Les banques centrales ne sont pas les seules à vouloir accroître leur position en or physique : les clients des gestionnaires d’actifs demandent également de plus en plus souvent de l’or en tant qu’investissement. Les tensions géopolitiques, l’incertitude quant à l’inflation et les valorisations élevées des marchés boursiers les poussent à se tourner vers le métal précieux.
Chez ABN Amro, les clients se renseignent plus fréquemment sur l’or en tant qu’investissement depuis l’invasion de l’Ukraine par la Russie et la forte inflation de 2022. Depuis cette même période, des clients ont indiqué à Optimix qu’ils étaient satisfaits de l’importante position en or que le gestionnaire d’actifs détient pour le compte de ses clients. La société de négoce d’or Doijer & Kalff a vu ses achats d’or augmenter de 32 % en un mois au moment de l’invasion russe et continue d’enregistrer des niveaux d’achat plus élevés qu’avant l’invasion.
« Depuis la guerre entre la Russie et l’Ukraine, c’est plutôt l’or qui est à l’honneur », résume Diemer de Vries, chez Optimix. Les tensions géopolitiques alimentent une demande accrue de la part de nos clients. En tant que gestionnaire de portefeuille, Diemer De Vries assure le lien avec les clients.
Chez ABN Amro, l’augmentation de la demande est principalement due à l’image de l’or en tant qu’investissement performant en période de turbulences, explique Thomas Pellegrom, stratège en investissement. Outre la géopolitique, l’inflation et les valorisations élevées des actions, il explique également cet intérêt pour l’or par la situation aux États-Unis.
Diemer De Vries partage le sentiment des clients d’Optimix : « Les clients veulent des investissements sûrs, parce qu’ils ont l’impression de vivre dans un monde chaotique et incertain. Cependant, nous pensons qu’il faut séparer le sentiment de l’aspect technique de l’investissement. »
Position en or
Optimix a développé sa position dans l’or depuis 2018, initialement avec une position d’environ 3 % dans un tracker sur l’or physique.

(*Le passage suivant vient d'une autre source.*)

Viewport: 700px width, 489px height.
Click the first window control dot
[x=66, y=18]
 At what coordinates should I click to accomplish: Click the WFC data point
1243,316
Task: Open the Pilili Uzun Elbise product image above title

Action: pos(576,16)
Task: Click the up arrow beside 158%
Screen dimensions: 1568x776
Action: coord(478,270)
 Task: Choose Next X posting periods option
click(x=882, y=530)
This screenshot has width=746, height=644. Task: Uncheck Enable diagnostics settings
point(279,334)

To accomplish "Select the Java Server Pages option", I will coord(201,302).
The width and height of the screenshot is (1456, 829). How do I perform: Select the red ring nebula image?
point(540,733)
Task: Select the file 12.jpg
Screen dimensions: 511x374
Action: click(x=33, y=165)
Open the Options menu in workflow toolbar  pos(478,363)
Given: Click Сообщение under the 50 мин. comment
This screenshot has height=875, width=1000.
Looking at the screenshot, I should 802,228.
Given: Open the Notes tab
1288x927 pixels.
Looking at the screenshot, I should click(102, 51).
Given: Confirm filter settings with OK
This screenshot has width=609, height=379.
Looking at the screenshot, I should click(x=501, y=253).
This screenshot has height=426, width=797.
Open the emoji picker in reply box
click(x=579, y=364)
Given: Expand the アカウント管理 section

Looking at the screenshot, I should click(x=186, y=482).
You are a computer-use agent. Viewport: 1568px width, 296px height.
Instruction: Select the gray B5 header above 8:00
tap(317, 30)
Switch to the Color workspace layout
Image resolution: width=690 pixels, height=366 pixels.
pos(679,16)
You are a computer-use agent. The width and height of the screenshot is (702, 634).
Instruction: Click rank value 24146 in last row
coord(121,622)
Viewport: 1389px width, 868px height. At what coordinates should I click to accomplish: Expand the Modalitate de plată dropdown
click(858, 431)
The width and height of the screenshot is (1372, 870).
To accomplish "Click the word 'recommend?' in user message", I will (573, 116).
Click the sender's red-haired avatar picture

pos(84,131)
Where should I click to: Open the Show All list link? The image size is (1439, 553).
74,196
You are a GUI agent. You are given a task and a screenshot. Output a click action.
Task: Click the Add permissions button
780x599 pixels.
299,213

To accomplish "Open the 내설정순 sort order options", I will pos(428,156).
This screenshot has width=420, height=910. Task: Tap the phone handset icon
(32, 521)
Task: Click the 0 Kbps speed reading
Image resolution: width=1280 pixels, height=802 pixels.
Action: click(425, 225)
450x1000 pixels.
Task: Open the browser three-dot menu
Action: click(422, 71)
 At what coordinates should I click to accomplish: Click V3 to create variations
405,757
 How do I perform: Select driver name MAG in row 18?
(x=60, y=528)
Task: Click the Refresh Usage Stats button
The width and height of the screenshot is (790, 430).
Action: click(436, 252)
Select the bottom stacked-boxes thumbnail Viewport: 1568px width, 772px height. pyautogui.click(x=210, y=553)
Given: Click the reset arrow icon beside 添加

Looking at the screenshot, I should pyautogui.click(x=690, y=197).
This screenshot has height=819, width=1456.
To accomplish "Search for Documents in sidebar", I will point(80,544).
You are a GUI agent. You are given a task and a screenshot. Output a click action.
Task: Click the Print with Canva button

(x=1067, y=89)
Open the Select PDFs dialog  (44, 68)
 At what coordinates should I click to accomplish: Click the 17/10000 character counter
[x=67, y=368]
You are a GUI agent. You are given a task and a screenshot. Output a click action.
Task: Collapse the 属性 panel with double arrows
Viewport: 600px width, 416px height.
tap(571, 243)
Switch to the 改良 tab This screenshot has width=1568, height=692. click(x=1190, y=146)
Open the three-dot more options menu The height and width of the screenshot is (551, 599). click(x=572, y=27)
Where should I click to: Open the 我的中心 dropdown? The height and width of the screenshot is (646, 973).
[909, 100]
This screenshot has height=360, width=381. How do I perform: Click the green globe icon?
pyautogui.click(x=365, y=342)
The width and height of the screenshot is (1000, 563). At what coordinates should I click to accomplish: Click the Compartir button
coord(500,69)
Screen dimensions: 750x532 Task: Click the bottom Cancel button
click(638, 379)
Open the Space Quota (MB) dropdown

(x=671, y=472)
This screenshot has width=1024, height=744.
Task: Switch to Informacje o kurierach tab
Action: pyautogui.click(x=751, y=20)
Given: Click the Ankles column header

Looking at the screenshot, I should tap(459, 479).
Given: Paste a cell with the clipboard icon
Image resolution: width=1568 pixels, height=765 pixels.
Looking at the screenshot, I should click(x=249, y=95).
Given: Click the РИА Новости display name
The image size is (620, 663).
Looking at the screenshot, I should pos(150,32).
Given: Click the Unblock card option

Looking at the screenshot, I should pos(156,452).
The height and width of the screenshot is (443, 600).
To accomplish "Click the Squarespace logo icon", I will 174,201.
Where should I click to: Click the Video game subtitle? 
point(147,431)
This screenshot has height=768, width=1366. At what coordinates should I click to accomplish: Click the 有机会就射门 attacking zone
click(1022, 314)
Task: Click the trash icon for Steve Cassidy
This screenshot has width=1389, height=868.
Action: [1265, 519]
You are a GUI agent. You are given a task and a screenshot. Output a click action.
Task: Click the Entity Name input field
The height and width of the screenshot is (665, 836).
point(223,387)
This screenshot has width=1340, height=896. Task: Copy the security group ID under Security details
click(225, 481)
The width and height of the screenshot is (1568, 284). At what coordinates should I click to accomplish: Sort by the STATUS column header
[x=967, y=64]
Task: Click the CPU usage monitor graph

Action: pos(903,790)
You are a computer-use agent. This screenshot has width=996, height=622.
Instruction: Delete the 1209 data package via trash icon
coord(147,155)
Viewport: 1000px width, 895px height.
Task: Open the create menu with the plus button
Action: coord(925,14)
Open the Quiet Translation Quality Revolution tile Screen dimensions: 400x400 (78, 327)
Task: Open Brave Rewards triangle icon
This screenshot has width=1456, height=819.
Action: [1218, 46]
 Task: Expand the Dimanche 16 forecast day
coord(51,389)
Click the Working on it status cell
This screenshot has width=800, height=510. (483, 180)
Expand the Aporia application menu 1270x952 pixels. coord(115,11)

Cette année, le gestionnaire d’actifs a étoffé sa position, qui atteint désormais 6 % sur l’or, à partir de son portefeuille équilibré.
Chez ABN Amro, la demande des clients fortunés existe donc, mais elle n’a, selon Thomas Pellegrom, pas vraiment donné lieu à des investissements réels. Toutefois, ce dernier ne se prononce pas sur la quantité d’or détenue par les clients fortunés ni sur l’évolution en pourcentage de cette quantité.
Doijer & Kalff a constaté un pic dans les achats d’or en février 2022, avec une accalmie les mois suivants. Le même scénario (pic puis accalmie) s’est produit en mars 2023, lorsque les banques américaines ont connu des difficultés.
Les mêmes pics sont observés pour le prix de l’or. En mars 2022, l’once troy (31,1 grammes) a dépassé les 2 000 dollars, avant de repasser légèrement au-dessus des 1 600 dollars en octobre 2022. Aujourd’hui, elle dépasse les 2 400 dollars.
Banques centrales
ABN Amro estime qu’il ne faut pas sous-estimer le rôle des banques centrales dans la fixation du prix de l’or. « Nous constatons que la hausse du prix de l’or s’accompagne d’une augmentation de la demande d’or de la part des banques centrales », déclare Thomas Pellegrom.
Reinoud Bogert, associé chez Doijer & Kalff, affirme également que l’or bénéficie « bien évidemment des importants achats d’or par les banques centrales de l’Est ». Le pourcentage d’or dans les réserves totales des banques centrales de l’Est en particulier est bien inférieur à la moyenne d’il y a 40 ans. Le rattrapage qui s’opère actuellement est impressionnant. Cette tendance s’est amorcée en 2010, et il reste encore beaucoup de chemin à parcourir. Les banques centrales échangent leurs dollars américains contre de l’or ».
Depuis mai 2023, selon le World Gold Council, toutes les banques centrales confondues achètent plus d’or qu’elles n’en vendent. C’était également le cas entre février 2022 et février 2023. Selon les derniers chiffres de l’association professionnelle de l’industrie aurifère, les banques centrales ont ajouté 1037 tonnes d’or à leurs stocks l’année dernière. En 2022, le chiffre était de 1082 tonnes, un record. Cette année, ce sont surtout la Turquie, la Chine et l’Inde qui achètent beaucoup d’or. Les États-Unis possèdent les plus importantes réserves d’or, avec plus de 8 000 tonnes. Les Pays-Bas sont au dixième rang, avec plus de 600 tonnes.